Obama to DOMA: Drop Dead

In a bold, principled, and unexpected move, the administration — led by Obama himself — has determined that the gay-marriage banning Defense of Marriage Act “violates the equal protection component of the Fifth Amendment” and will no longer defend it in court.
In a letter to House speaker John Boehner, Attorney General Eric Holder invoked “recent evolutions in legislation” — specifically the repeal of Don’t Ask Don’t Tell — to buttress the administration’s reversal. More provocatively, Holder writes that “the legislative record underlying DOMA’s passage… contains numerous expressions reflecting moral disapproval of gays and lesbians and their intimate and family relationships — precisely the kind of stereotype-based thinking and animus the Equal Protection Clause is designed to guard against.”

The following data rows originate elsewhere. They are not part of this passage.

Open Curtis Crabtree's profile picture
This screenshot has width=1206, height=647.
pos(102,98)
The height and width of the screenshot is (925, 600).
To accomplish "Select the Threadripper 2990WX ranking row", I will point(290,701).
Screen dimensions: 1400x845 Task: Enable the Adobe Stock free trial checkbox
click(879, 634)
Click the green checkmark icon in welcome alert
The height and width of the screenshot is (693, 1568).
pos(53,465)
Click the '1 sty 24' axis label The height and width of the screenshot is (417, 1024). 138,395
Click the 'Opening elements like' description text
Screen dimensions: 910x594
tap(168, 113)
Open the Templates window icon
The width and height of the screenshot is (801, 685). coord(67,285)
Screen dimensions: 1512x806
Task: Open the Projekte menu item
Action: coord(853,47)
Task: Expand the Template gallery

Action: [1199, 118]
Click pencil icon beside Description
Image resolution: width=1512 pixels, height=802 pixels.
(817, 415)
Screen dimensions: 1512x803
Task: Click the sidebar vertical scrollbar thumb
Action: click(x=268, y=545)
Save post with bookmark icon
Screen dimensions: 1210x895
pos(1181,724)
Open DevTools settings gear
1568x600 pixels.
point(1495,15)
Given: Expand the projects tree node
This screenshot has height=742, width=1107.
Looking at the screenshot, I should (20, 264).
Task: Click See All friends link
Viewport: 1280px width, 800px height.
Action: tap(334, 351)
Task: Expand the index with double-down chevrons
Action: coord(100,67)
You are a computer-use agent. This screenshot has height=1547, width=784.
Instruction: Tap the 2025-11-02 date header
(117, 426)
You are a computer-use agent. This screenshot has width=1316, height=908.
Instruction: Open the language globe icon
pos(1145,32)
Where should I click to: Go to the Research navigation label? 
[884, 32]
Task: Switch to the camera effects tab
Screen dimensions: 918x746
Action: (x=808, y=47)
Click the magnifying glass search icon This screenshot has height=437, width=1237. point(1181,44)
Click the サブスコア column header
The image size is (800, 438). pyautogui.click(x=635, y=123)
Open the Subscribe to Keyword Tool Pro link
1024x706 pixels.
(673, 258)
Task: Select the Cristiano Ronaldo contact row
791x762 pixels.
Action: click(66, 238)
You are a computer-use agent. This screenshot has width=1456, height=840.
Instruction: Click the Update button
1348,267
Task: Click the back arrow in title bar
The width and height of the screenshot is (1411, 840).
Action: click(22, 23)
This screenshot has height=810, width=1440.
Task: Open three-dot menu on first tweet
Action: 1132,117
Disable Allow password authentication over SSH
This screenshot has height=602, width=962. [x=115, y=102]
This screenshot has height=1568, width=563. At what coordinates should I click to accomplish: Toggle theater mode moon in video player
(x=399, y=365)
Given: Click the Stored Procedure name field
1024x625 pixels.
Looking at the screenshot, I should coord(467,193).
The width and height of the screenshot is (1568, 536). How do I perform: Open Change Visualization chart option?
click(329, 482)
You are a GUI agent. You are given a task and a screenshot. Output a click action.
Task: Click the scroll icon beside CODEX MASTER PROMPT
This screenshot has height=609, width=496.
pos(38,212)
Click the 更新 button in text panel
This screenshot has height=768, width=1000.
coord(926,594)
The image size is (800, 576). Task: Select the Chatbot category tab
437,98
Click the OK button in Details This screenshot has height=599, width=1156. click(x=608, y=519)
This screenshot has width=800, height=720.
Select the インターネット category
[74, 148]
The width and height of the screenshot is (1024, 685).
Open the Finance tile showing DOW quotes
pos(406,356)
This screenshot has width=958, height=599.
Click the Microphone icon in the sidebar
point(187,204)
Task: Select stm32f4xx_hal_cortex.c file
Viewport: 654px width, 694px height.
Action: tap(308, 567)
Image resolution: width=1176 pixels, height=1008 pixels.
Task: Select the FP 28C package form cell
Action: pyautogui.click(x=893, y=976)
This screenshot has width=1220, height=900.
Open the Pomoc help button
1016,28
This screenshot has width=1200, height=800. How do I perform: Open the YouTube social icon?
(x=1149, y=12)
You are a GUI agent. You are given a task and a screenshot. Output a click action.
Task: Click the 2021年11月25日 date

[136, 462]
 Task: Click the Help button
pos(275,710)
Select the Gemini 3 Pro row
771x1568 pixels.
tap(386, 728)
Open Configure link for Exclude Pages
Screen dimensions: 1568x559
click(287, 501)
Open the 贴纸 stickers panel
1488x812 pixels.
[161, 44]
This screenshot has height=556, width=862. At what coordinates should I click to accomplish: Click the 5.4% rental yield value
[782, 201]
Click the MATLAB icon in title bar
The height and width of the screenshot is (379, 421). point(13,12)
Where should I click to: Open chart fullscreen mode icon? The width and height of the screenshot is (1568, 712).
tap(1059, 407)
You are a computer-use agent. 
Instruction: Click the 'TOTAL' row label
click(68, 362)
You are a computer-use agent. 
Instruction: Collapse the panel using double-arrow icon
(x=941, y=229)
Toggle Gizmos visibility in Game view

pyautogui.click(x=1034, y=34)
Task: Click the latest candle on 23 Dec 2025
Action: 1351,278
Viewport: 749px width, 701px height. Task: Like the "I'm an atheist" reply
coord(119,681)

The move is a true departure from DOJ’s regular course of business; it routinely defends laws that it disagrees with. As Holder notes: “the Department has a longstanding practice of defending the constitutionality of duly-enacted statutes if reasonable arguments can be made in their defense.” Holder and the president are saying, in effect, that there’s no reasonable defense of this discriminatory law.
While the decision not to defend DOMA in court won’t, by itself overturn the law, this is still a big fucking deal. Obama is directly challenging the Supreme Court to build on the recent expansion of civil rights for gay Americans brought through cases like Lawrence v. Texas, which outlawed state bans on sodomy. More surprising, a president infamous for his caution and calculation has cannonballed right into the culture war.
“I commend the President on his bold leadership,” said Rich Socarides, president of the gay-rights group Equality Matters. “It means that the discriminatory and harmful Defense of Marriage Act is on its last legs.”